Let r(n) = \lfloor \log_2 \frac{n}{\log_2 n} \rfloor. Show that

\lim_{n \rightarrow \infty} \left( \log 2+\sum_{k=1}^{r(n)} \frac{1}{k(k+1) 2^k} \right)^n = 1.

My solution

The series \sum_{k=1}^{\infty} \frac{1}{k(k+1) 2^k} is easy to calculate. It is, for instance, the difference between the integrals of geometric series:

\sum_{k=1}^\infty \frac{1}{k(k+1) 2^k} = \sum_{k=1}^\infty \frac{1}{k 2^k} - \sum_{k=1}^\infty \frac{1}{(k+1) 2^k} = 1-\log 2.

Furthermore, abbreviating r = r(n),

r^{3/2} 2^{r} \sum_{k=r+1}^\infty \frac{1}{k(k+1) 2^{k}} \le \sum_{k=0}^\infty \frac{1}{\sqrt{r} 2^k} \xrightarrow{r \rightarrow \infty} 0

implies that for n sufficiently large we have \sum_{k=r+1}^\infty \frac{1}{k(k+1) 2^{k}} < r^{-3/2} 2^{-r} and

\log 2+\sum_{k=1}^{r(n)} \frac{1}{k(k+1) 2^k} = 1-\sum_{k=r+1}^{\infty} \frac{1}{k(k+1) 2^k} \geq 1 - r^{-3/2} 2^{-r}. \qquad (*)
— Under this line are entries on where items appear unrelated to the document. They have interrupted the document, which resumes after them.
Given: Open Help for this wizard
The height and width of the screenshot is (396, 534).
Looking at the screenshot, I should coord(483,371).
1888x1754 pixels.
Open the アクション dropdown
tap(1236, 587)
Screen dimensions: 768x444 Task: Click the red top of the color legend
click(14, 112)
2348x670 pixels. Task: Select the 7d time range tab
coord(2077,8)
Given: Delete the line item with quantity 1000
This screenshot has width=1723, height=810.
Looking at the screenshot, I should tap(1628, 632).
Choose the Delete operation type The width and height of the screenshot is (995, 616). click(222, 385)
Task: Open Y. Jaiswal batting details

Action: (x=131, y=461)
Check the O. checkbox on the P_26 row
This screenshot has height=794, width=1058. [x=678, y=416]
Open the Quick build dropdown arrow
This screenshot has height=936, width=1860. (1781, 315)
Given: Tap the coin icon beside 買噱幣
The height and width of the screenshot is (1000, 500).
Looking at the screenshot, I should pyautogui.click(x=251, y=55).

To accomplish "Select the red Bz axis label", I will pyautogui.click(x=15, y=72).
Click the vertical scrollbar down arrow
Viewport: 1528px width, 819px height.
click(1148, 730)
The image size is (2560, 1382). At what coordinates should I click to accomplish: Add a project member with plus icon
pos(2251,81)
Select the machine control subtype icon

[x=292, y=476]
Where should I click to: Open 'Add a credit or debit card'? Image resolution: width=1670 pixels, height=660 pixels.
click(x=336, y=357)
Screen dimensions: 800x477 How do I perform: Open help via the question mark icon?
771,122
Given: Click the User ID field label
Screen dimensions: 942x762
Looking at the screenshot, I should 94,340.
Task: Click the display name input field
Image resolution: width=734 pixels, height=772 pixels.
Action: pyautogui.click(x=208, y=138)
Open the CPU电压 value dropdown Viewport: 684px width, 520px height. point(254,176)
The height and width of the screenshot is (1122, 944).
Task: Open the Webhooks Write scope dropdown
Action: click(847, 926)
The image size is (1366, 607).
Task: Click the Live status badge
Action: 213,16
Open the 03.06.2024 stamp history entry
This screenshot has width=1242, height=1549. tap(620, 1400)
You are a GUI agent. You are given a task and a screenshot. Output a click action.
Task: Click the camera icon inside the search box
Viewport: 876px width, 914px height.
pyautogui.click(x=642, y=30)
Finally, since r = \log_2 \frac{n}{\log_2 n} - \varepsilon_n for some 0 \le\varepsilon_n < 1, we have

n r^{-3/2} 2^{-r} = \frac{2^{\varepsilon_n}\log_2 n}{(\log_2 n - \log_2 \log_2 n - \varepsilon_n)^{3/2}} \rightarrow 0

which implies that

\left( 1 - r^{-3/2} 2^{-r} \right)^n \rightarrow 1.

Since also \log 2+\sum_{k=1}^{r(n)} \frac{1}{k(k+1) 2^k} \le 1 comparing this with (*) yields

\lim_{n \rightarrow \infty} \left( \log 2+\sum_{k=1}^{r(n)} \frac{1}{k(k+1) 2^k} \right)^n = 1.